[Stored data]
▼

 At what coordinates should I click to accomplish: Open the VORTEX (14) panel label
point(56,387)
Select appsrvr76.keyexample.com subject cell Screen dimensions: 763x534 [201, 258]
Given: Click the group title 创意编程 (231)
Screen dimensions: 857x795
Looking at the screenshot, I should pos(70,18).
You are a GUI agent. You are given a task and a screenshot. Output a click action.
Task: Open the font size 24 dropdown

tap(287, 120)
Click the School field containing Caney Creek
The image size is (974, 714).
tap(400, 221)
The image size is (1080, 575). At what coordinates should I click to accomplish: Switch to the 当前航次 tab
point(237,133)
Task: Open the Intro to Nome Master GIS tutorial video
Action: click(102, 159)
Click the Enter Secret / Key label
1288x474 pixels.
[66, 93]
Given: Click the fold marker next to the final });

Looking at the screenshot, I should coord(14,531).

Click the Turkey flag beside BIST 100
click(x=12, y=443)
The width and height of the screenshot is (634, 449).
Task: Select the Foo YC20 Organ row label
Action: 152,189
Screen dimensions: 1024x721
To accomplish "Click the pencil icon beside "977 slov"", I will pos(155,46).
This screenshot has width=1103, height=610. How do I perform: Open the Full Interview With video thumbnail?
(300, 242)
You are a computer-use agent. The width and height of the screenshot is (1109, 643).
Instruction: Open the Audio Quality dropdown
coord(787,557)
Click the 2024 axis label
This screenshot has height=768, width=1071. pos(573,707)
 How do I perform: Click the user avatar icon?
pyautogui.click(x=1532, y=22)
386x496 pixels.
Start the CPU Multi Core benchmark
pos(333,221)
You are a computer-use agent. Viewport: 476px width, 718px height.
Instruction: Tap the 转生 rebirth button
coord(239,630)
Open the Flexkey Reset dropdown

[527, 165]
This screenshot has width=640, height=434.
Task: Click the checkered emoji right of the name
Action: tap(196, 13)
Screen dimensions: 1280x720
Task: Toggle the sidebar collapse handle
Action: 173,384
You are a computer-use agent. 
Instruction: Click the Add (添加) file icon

▲

Check each line above for the string "computer" and report how many lines have it, giving only the number.

=== SOLUTION TO THE EXERCISE ===
3